– Ведь он еще совсем недавно был на ногах, – говорит санитар, – и вдруг, два часа тому назад, ему прострелили голову: он вздумал пойти поискать в поле немецкое ружье, в среду он должен был уехать в отпуск и хотел привезти это ружье домой. Это сержант четыреста пятого полка, призыва четырнадцатого года. Славный был паренек!
Санитар приподнимает платок, прикрывающий лицо убитого; этот сержант совсем молод; он как будто спит; только глаза закатились, щеки – восковые, а в ноздрях и на губе застыла розовая пена.
Его труп кажется чем-то чистым в этом свалочном месте; он еще откидывает голову набок, когда его трогают, как будто хочет улечься поудобней; можно подумать, что он не так мертв, как все остальные. Он изуродован меньше других, он кажется торжественней, ближе тому, кто на него смотрит. И перед всей этой грудой убитых существ мы скажем только о нем: «Бедный парень!».
– Надо идти, лейтенант, – говорит капитан. – Скоро всё начнётся сначала.
Лейтенант молча кивает.
Лейтенанта зовут Анри Барбюс[17].
* * *
…Мы зарылись в яму по самый подбородок, уперлись грудью в земляную стену, которая служит нам прикрытием, и следим за развертывающейся перед нами ослепительной драмой. Бомбардировка усиливается. На возвышенности светящиеся столбы, при белесом свете зари, превратились в парашюты, в бледных медуз, отмеченных огненной точкой, а по мере того как светлеет – в султаны из дымчатых перьев, в страусовые перья, белые и серые, которые возникают над туманной зловещей высотой 119, в пяти– или шестистах метрах от нас; потом и они медленно исчезают. Это поистине огненный столп и облачный столп Библии; они взвиваются вместе и одновременно гремят. В эту минуту на склоне холма мы видим несколько человек, которые бегут укрыться под землей. Один за другим они исчезают; их поглощают муравьиные норы.
Теперь ясней различаешь форму прилетающих «гостинцев»; при каждом залпе в воздухе появляются изжелта-белые хлопья с черным ободком; на высоте метров в шестьдесят они раздваиваются, клубятся, и при взрыве слышен свист пачки пуль, падающих из этих желтых хлопьев.
Два последних взрыва раздались совсем близко; они образуют над притоптанной землей огромные шары бурой и черной пыли, которые раскрываются, закончив работу, неторопливо улетают по воле ветра, принимая облик сказочных драконов.
Ряды наших голов на уровне земли поворачиваются; из глубины рва мы следим за этим зрелищем, развертывающимся в пространствах, населенных светящимися жестокими видениями, среди полей, раздавленных гремящим небом.

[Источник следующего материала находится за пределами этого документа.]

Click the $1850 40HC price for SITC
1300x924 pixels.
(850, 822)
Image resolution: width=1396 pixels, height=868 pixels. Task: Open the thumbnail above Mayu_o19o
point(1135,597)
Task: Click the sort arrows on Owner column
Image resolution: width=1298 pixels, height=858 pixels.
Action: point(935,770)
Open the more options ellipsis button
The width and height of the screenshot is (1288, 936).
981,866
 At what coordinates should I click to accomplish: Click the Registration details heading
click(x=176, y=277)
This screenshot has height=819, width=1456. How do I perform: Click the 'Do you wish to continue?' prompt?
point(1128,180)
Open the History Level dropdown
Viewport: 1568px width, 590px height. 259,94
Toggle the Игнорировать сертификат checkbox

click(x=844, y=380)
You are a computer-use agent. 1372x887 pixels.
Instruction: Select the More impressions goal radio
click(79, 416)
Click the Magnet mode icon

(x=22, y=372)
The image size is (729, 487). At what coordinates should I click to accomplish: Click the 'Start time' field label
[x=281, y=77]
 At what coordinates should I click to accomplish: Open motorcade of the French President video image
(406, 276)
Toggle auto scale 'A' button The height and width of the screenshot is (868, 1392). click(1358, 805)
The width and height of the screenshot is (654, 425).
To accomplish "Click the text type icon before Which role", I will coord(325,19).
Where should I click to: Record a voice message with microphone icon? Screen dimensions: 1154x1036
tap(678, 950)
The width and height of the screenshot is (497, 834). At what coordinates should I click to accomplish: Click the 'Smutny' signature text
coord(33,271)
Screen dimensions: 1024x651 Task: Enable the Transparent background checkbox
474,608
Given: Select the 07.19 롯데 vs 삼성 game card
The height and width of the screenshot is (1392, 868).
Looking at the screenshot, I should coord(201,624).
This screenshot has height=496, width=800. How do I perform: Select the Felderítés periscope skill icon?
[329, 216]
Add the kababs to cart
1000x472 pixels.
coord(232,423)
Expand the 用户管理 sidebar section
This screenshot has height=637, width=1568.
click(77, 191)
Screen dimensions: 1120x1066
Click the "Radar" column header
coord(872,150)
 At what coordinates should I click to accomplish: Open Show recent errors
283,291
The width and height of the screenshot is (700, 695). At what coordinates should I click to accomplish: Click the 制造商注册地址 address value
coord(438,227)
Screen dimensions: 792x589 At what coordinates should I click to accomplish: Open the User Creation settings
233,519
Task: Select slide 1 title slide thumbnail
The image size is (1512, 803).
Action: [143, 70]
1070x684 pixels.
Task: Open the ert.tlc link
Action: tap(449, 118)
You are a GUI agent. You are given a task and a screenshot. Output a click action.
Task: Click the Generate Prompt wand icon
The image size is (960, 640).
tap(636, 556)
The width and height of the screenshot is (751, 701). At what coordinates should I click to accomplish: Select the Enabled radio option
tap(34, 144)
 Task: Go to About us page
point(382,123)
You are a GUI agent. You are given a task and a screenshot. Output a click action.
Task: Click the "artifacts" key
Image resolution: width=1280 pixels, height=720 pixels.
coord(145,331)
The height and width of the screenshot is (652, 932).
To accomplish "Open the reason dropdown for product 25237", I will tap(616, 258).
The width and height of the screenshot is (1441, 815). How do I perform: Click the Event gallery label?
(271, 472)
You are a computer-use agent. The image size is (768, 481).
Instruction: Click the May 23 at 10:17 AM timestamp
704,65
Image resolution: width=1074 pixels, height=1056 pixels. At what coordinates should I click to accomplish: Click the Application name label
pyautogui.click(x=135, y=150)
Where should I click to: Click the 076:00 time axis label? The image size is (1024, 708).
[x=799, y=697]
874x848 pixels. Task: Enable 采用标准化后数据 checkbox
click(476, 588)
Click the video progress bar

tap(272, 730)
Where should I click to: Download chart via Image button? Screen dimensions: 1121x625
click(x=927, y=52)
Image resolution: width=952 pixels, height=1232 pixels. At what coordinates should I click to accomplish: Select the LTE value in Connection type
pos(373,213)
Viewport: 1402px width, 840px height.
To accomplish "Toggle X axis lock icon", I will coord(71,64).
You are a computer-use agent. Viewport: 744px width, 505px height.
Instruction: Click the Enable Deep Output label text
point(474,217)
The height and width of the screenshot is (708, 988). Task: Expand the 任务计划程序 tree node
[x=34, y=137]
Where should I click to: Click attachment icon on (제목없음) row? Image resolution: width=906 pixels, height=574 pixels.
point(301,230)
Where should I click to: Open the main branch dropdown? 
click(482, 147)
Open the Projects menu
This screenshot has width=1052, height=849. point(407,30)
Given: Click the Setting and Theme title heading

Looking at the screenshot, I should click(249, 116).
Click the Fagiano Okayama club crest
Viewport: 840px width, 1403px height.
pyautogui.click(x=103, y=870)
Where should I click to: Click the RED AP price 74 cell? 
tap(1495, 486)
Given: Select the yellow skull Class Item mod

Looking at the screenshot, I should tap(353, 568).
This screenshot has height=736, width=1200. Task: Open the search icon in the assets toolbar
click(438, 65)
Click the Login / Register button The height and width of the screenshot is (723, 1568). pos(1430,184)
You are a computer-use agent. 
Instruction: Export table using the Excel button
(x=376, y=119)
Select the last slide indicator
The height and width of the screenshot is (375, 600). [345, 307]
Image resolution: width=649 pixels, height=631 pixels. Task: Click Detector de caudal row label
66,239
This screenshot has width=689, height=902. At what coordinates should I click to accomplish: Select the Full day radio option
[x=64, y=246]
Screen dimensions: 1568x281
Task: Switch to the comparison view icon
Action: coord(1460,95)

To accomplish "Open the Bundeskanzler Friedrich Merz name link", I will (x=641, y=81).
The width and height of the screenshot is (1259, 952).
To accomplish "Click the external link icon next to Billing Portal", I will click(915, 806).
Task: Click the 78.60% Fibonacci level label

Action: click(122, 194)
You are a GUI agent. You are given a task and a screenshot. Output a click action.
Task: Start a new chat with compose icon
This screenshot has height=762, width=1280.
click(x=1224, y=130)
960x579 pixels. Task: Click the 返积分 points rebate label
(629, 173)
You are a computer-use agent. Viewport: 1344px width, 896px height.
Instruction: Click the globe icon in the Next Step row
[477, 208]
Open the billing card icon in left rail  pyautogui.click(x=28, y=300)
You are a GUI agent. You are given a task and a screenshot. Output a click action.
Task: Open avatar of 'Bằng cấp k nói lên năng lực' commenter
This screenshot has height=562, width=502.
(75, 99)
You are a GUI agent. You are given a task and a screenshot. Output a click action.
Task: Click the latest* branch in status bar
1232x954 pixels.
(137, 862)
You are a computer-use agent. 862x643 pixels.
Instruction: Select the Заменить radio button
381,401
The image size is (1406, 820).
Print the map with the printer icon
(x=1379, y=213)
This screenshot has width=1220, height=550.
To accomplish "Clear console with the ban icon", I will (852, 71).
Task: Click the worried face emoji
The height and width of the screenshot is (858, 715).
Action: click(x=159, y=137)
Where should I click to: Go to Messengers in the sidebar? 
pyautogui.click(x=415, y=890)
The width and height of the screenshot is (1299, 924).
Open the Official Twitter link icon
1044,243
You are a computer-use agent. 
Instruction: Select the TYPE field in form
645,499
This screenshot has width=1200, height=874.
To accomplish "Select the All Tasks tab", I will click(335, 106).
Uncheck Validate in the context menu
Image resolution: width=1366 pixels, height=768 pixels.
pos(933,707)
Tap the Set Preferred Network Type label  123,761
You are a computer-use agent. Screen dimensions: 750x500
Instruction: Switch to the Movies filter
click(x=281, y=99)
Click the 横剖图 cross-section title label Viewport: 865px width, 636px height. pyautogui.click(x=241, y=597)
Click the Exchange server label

– Это стопятидесятимиллиметровые.
– Даже двухсотдесятимиллиметровые, голова телячья!
– Есть еще снаряды фугасного действия! Эх, скоты! Погляди-ка на этот!
Снаряд взорвался на земле и взметнул темным веером землю и обломки. Казалось, сквозь трещины расколовшейся земли извергся страшный вулкан, скрытый в недрах мира.
Вокруг нас дьявольский шум. У меня небывалое ощущение беспрерывного нарастания, бесконечного умножения всемирного гнева. Буря глухих ударов, хриплых, яростных воплей, пронзительных звериных криков неистовствует над землей, сплошь покрытой клочьями дыма; мы зарылись по самую шею; земля несется и качается от вихря снарядов.
– Эй! Каково! – орет Барк. – А говорили, что у них нет больше снарядов!
– Ну да… Знаем мы эти россказни! И еще газетную брехню.
На высоте в тысячу метров над нами пролетает снаряд. Его гул покрывает все куполом. Снаряд медленно дышит; чувствуется, что он пузатый, крупней других. Он пролетает, спускается, грузно подрагивая, как поезд подземной железной дороги, прибывающий на станцию; потом его тяжелый свист удаляется. Мы разглядываем холм. Через несколько секунд его обволакивает туча цвета семги; она покрывает полгоризонта.
– Это двухсотдвадцатимиллиметровый, с батареи на пункте «гамма».
– Эти снаряды видишь, когда они вылетают из пушки, – утверждает Вольпат. – И если смотреть в направлении выстрела, видишь их простым глазом, даже когда они уже далеко от орудия.